Each non-deterministic transition has two successors, each of which is selected with probability $1/2$. Then

\[\mathbb P(M \text{ accepts }w) = \sum _ {b \text{ accepting branch}} \mathbb P(b) = 2^{-k}\]

where $k$ is the number of branching nodes.

• For each $x \in L$, $M$ accepts with probability $\ge$ $1 - \varepsilon( \vert x \vert )$
• For each $x \notin L$, $M$ rejects with probability $\ge 1 - \varepsilon( \vert x \vert )$

This corresponds to the languages decidable with two-sided error in time $T$, i.e. $L \in \mathsf{BPTIME}(T)$ iff it is recognised by a PTM which correctly accepts with probability $2/3$, and correctly rejects with probability $2/3$ in time $O(T)$.

This corresponds to the languages decidable with one-sided error in time $T$, i.e. $L \in \mathsf{RTIME}(T)$ iff it is recognised by a PTM which correctly accepts with probability $1/2$, and correctly rejects with probability $1$ in time $O(T)$.
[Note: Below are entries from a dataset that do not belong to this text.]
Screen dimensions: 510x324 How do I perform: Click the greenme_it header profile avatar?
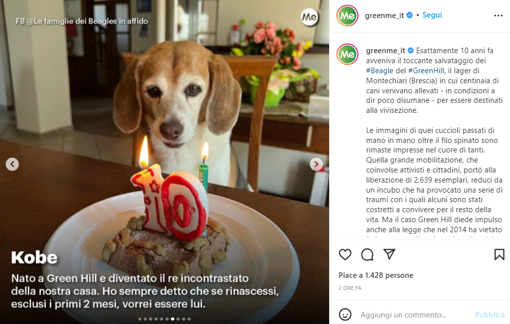click(346, 16)
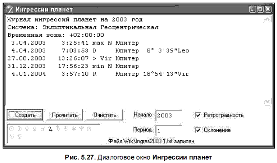Select the Sun planet symbol
Screen dimensions: 277x163
click(12, 129)
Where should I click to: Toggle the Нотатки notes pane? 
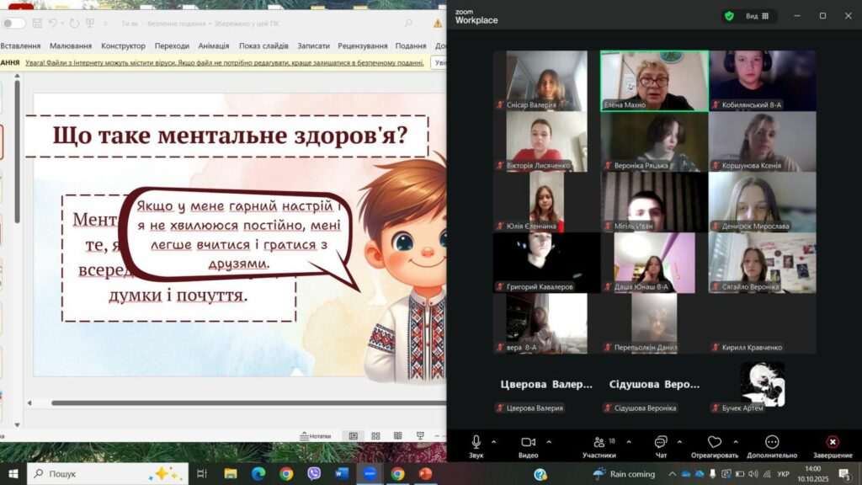[x=315, y=436]
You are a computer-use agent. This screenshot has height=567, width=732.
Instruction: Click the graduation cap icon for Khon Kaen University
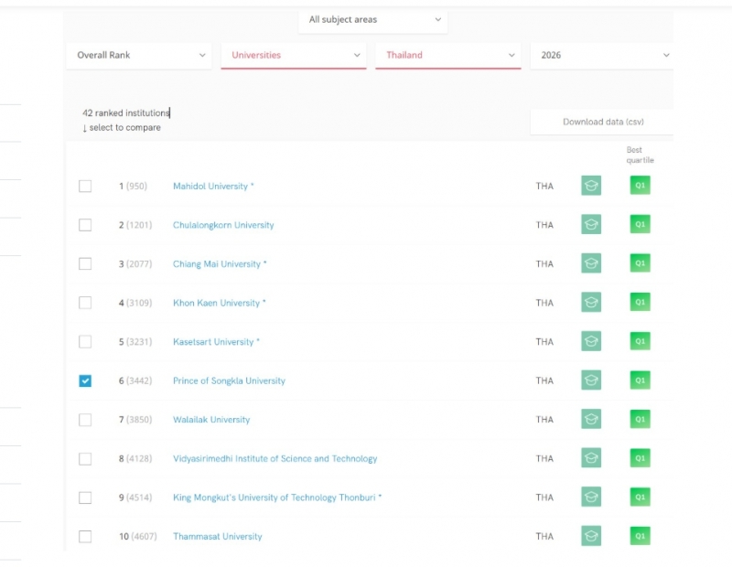point(591,303)
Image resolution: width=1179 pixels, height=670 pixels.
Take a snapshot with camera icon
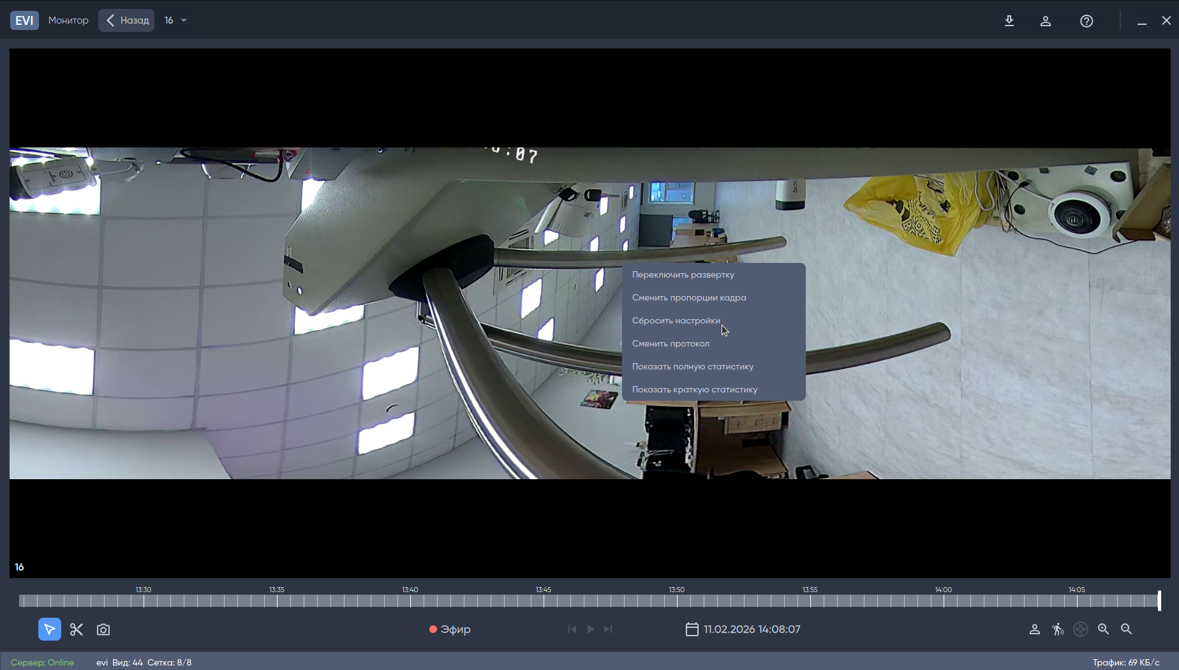[x=103, y=629]
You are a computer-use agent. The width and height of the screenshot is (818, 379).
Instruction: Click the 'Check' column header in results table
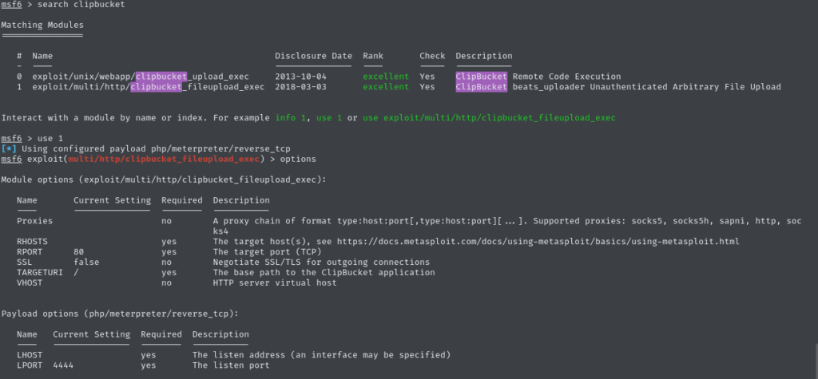click(x=432, y=56)
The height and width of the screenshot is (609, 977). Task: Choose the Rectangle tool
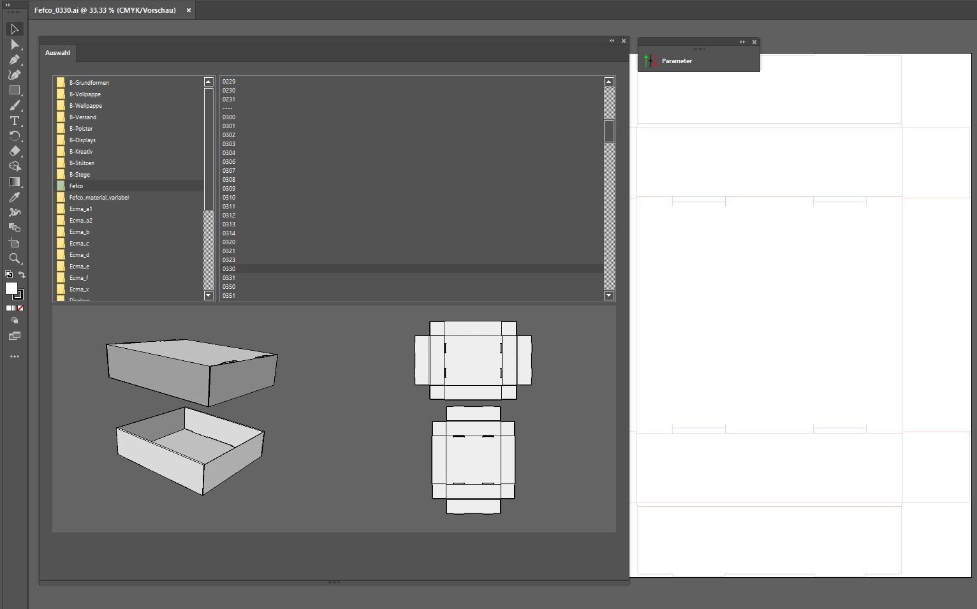point(14,90)
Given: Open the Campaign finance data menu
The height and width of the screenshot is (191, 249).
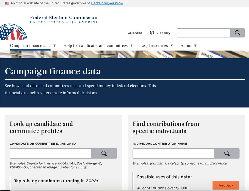Looking at the screenshot, I should (x=30, y=46).
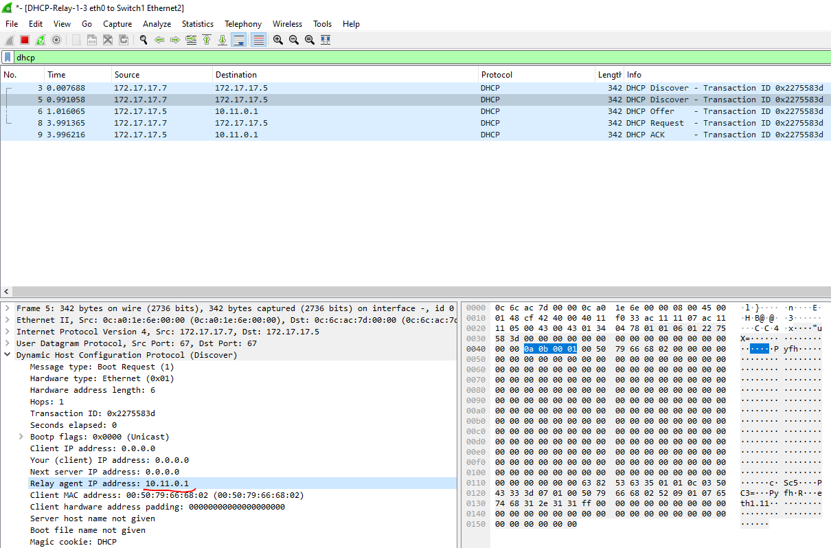The width and height of the screenshot is (831, 548).
Task: Open the Statistics menu
Action: tap(197, 24)

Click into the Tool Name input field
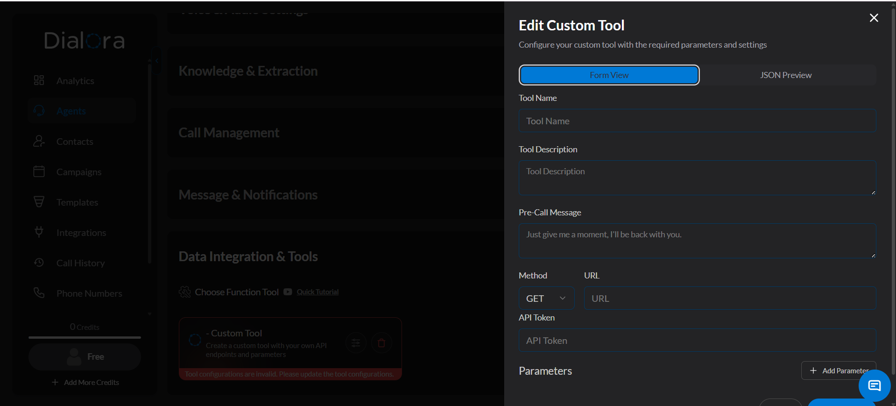pos(697,121)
“Zero-error probabilistic time” / Las Vegas algorithms

This corresponds to the languages decidable with zero-sided error in time $T$, i.e. $L \in \mathsf{ZPTIME}(T)$ iff it is recognised by a PTM which runs in expected time $O(T(n))$ and $x \in L$ iff the PTM accepts $x$.

“Bounded-error probabilistic polynomial”

This corresponds to the languages decidable with two-sided error in polynomial time (i.e. there exists a PTM which correctly accepts and correctly rejects with probability $2/3$ in both cases).

“Randomised polynomial”

This corresponds to the languages decidable with one-sided error in polynomial time (i.e. there exists a PTM which correctly accepts with probability $1/2$ and correctly rejects with probability $1$).
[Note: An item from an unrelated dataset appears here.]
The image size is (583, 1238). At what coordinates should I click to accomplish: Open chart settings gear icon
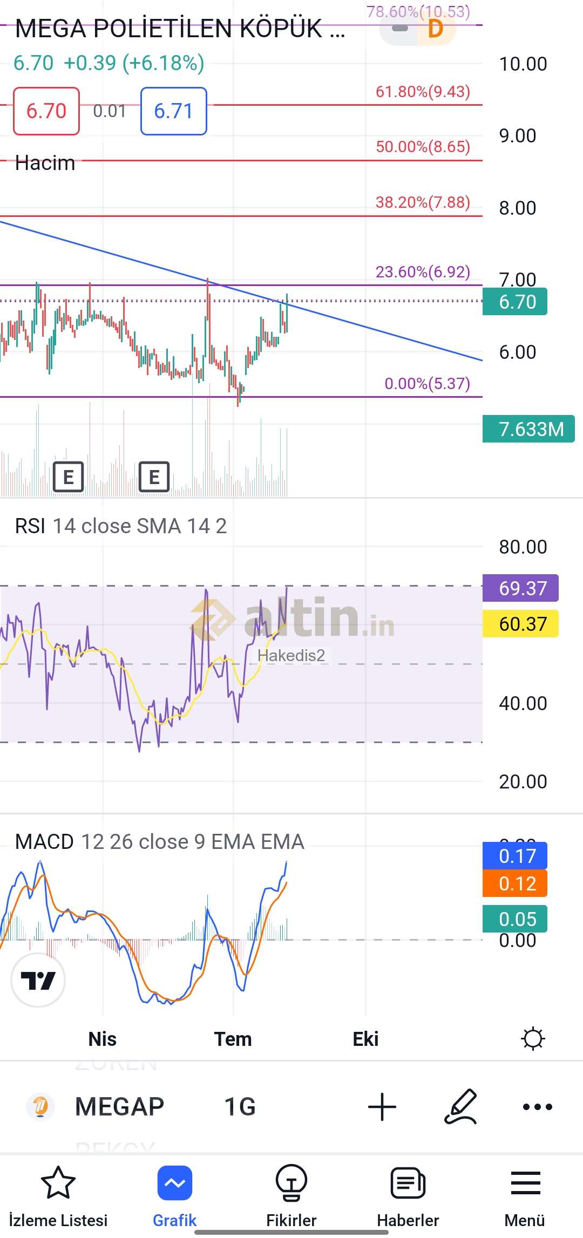click(x=533, y=1039)
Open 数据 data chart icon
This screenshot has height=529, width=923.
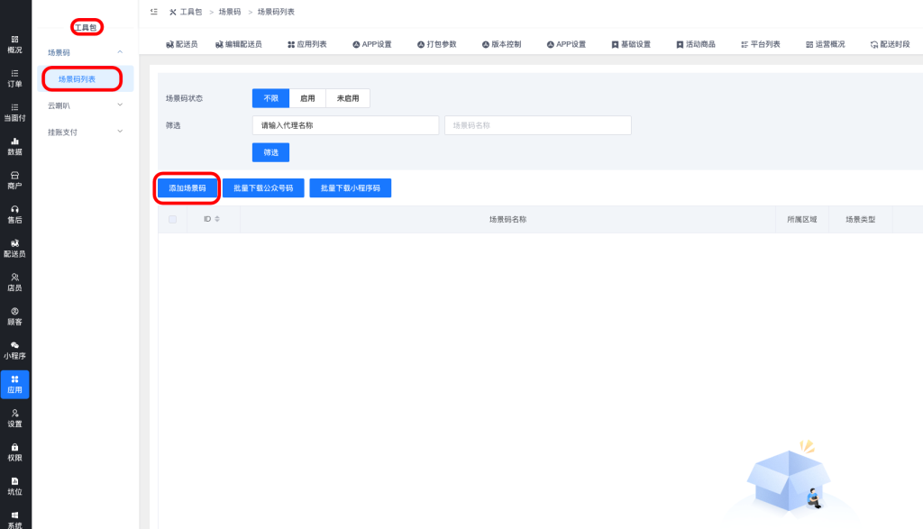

“Zero-error probabilistic polynomial-time”

This corresponds to the languages decidable with zero-sided error in polynomial time (i.e. the algorithm runs in expected polynomial time and never makes a mistake when it halts).

$L \in \mathsf{BPP}$ iff there exists a polynomial time TM $M$ and a polynomial $p : \mathbb N \to \mathbb N$ such that for every $x \in \{0, 1\}^\ast$,

\[\mathbb P _ {r \in \\{0 ,1\\}^{p(|x|)} } (M(x, r) = L(x)) \ge 2/3\]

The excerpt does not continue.